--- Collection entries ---
-- Opening Marker --

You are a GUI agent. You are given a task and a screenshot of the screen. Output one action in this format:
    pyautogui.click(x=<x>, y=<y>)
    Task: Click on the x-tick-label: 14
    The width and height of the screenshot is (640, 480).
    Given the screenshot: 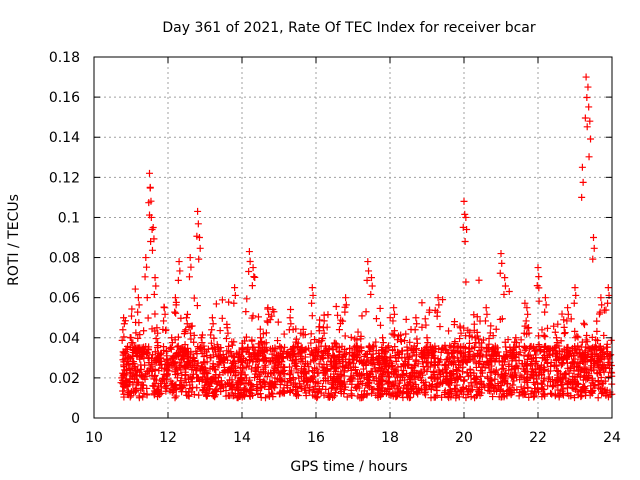 What is the action you would take?
    pyautogui.click(x=242, y=438)
    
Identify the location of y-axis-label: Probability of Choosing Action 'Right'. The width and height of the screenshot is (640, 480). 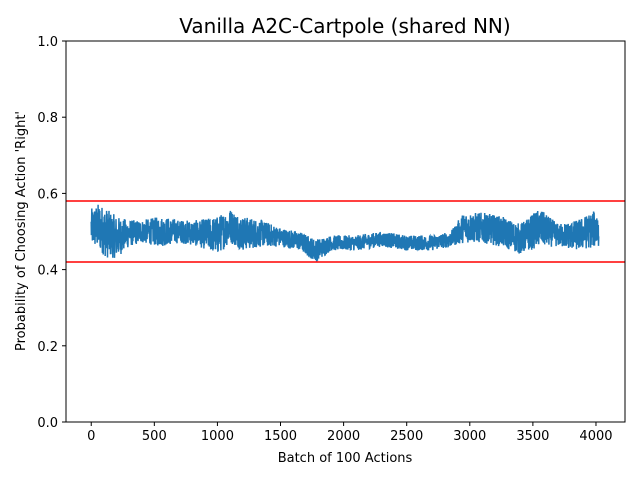
(22, 231).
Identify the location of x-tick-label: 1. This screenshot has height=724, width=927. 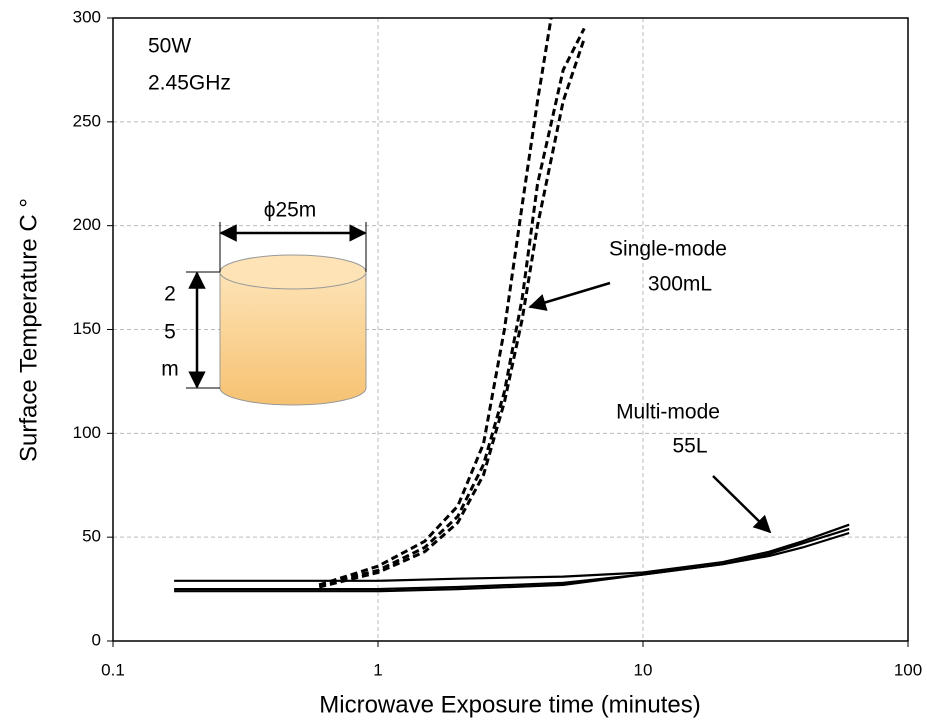
(378, 670).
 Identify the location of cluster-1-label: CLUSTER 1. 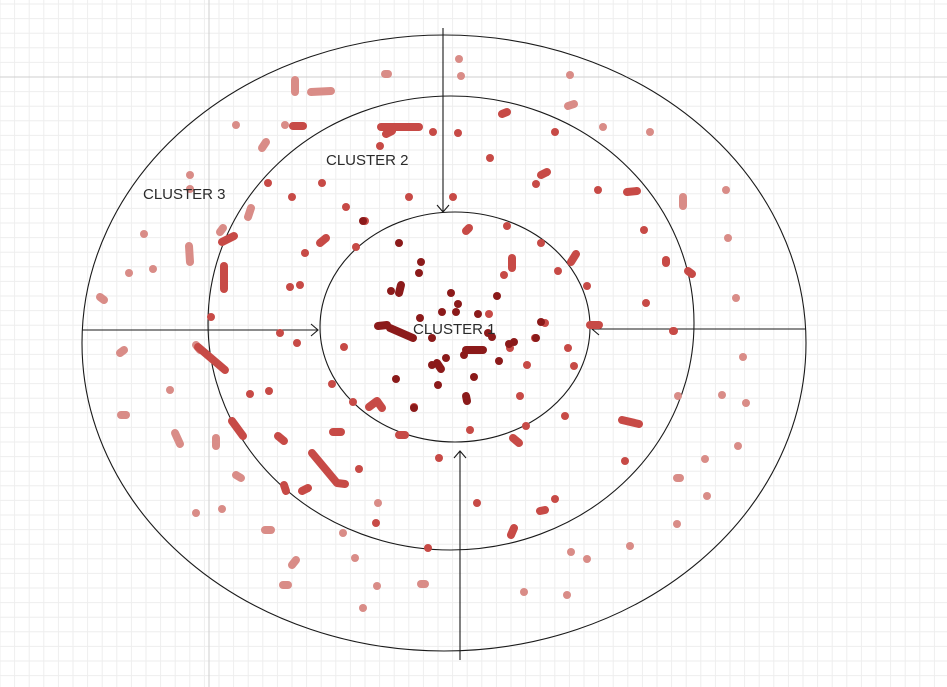
(454, 330).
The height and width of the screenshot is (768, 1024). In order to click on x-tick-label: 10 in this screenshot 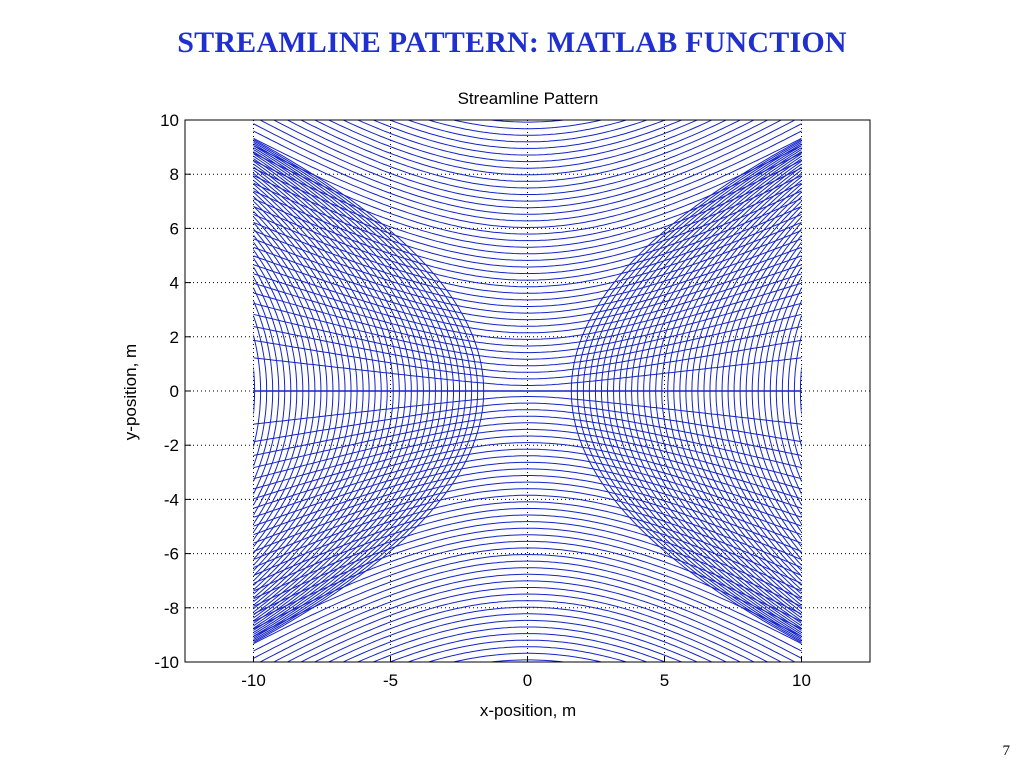, I will do `click(802, 680)`.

-- Closing Marker --

--- REQUIRED WORK ---
Copy the listing from the line with "Identify the location of y-axis-label: Probability" to the line with "(454, 330).", keeping every line unchanged and leaving the pictures out of your answer.

--- FINAL ANSWER ---
Identify the location of y-axis-label: Probability of Choosing Action 'Right'. The width and height of the screenshot is (640, 480). 
(22, 231).
Identify the location of x-tick-label: 1. This screenshot has height=724, width=927. 
(378, 670).
 Identify the location of cluster-1-label: CLUSTER 1. 
(454, 330).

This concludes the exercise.